Badische Zeitung hat geschrieben:15 Fluglotsen nutzen ihre Machtposition
FREIBURG. Ein Grüppchen Fluglotsen hat am Montag den Flugverkehr von und nach Stuttgart massiv gestört. Bei dem außergewöhnlichen Ausstand geht es nicht nur um Geld, sondern auch um die Solidarität mit zurückgesetzte Kollegen.
"Die Gewerkschaft nutzt am Flughafen Stuttgart ihr gesamtes Erpressungspotenzial", empört sich Volkmar Krämer, der Sprecher des Flughafens. Den Verlust für die Fluggesellschaften an einem einzigen Streiktag bezifferte er auf eine sechsstellige Summe. "Der Streik ist völlig unverhältnismäßig. Es geht um 200 Euro weniger Lohn für Mitarbeiter, die im Schnitt 4000 Euro brutto im Monat verdienen."

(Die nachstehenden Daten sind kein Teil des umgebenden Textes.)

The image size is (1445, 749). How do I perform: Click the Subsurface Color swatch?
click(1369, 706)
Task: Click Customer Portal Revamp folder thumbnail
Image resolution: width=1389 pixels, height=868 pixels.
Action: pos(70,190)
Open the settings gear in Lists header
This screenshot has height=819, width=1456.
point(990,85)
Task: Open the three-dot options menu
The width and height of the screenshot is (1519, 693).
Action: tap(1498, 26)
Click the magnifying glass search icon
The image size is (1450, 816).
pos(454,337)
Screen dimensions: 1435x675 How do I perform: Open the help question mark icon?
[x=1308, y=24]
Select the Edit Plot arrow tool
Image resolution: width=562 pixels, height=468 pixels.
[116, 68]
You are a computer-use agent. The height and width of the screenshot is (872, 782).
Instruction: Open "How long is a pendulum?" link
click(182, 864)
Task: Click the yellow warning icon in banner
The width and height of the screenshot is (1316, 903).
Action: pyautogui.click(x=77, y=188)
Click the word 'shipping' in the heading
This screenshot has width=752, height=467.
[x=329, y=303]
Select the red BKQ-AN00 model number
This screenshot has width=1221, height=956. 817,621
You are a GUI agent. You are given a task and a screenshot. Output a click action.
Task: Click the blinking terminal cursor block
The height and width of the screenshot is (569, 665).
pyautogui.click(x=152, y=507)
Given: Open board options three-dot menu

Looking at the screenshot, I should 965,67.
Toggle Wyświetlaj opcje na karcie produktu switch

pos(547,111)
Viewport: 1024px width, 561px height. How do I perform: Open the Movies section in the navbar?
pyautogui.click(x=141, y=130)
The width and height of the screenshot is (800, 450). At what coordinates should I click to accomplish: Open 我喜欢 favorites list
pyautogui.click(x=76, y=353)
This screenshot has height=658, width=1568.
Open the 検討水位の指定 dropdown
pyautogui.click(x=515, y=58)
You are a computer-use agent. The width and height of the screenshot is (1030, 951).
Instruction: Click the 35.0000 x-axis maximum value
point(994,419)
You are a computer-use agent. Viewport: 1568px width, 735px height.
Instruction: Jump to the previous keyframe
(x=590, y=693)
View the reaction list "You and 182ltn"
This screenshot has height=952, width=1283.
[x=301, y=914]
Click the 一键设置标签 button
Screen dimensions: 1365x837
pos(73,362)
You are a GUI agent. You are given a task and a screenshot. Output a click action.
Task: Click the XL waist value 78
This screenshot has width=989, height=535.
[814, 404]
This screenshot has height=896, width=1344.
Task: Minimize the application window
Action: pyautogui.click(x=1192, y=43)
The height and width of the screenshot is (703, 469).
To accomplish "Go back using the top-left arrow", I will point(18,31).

Auslöser des Streiks ist die Entlassung beziehungsweise Versetzung von 23 sogenannten Vorfeldlotsen. Diese hatten bis Ende März den Flugzeugverkehr am Boden geregelt. Ihre Arbeit haben mittlerweile Kollegen im Tower übernommen, wie es bei anderen Flughäfen vergleichbarer Größe üblich ist. Neun der Vorfeldlotsen wurde deshalb gekündigt. Ihnen hat die Geschäftsführung eine Abfindung angeboten. Die verbleibenden 14 Vorfeldlotsen, nun Ex-Vorfeldlotsen, tragen jetzt deutlich weniger Verantwortung als zuvor. Sie arbeiten in der Verkehrszentrale des Flughafens, überwachen die Einhaltung der Verkehrsvorschriften auf den Rollfeldern, steuern die Flugzeug-Einwinker und machen den Winterdienst.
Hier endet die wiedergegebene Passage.